Data shown:
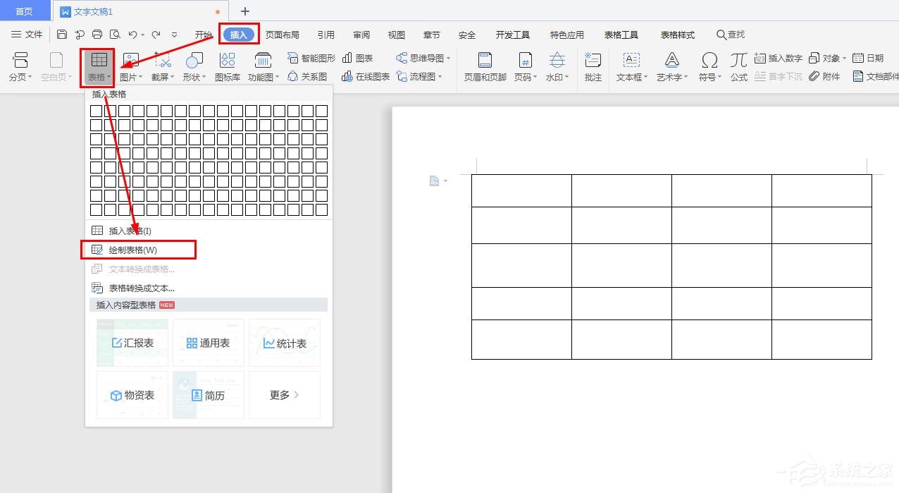Attach a file with 附件
The width and height of the screenshot is (899, 493).
[824, 76]
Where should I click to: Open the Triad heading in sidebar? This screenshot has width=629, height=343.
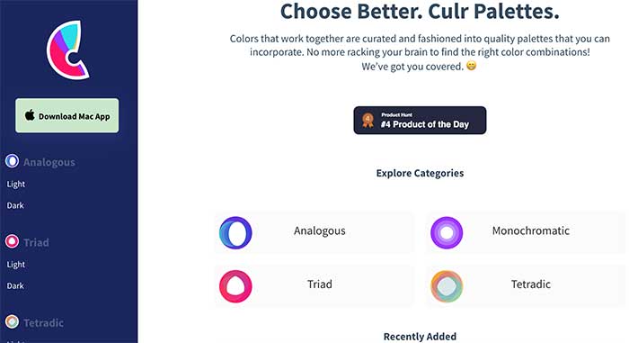[x=36, y=242]
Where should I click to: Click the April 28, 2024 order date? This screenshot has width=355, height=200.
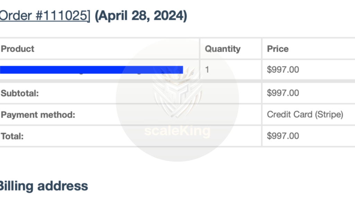point(141,16)
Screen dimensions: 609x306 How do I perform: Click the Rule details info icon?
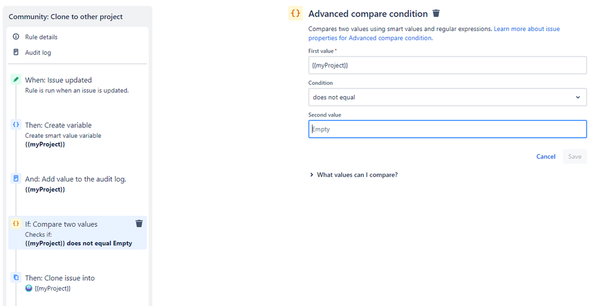[x=16, y=37]
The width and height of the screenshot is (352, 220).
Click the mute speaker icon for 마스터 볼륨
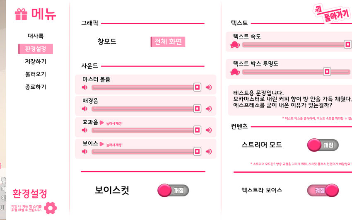click(85, 87)
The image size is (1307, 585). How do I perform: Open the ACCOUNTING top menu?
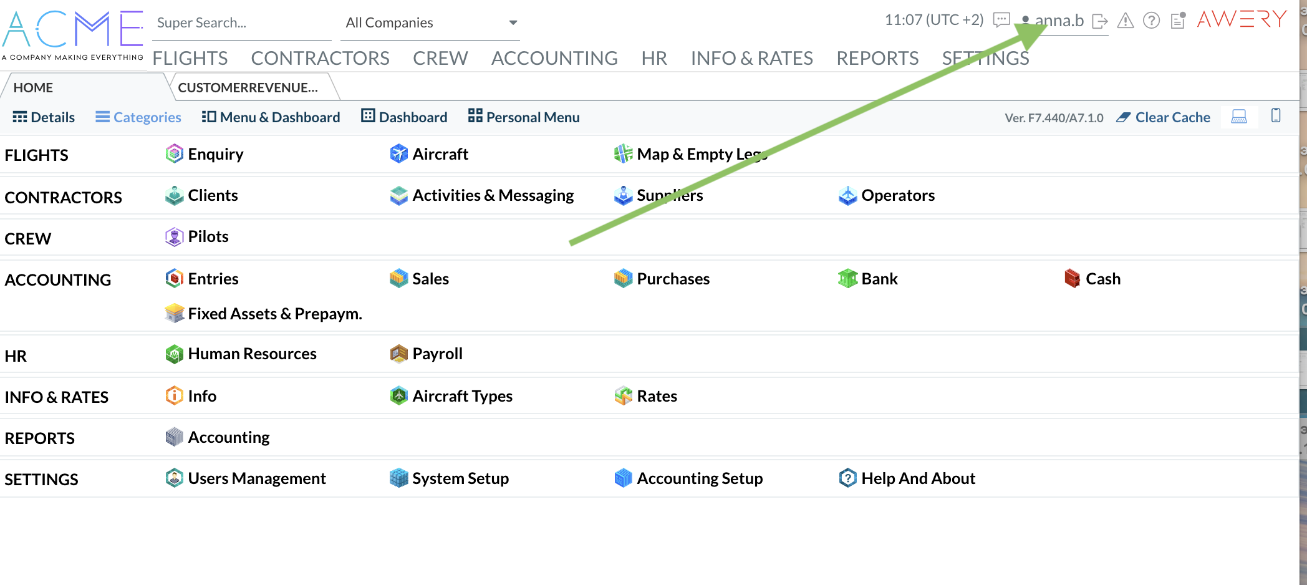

What is required: Give again, word for word, only the lines from the line containing "Click the mute speaker icon for 마스터 볼륨" through the last line above, both included; leave the pictures out.

Task solution:
Click the mute speaker icon for 마스터 볼륨
click(85, 87)
The image size is (1307, 585). How do I perform: Open the ACCOUNTING top menu?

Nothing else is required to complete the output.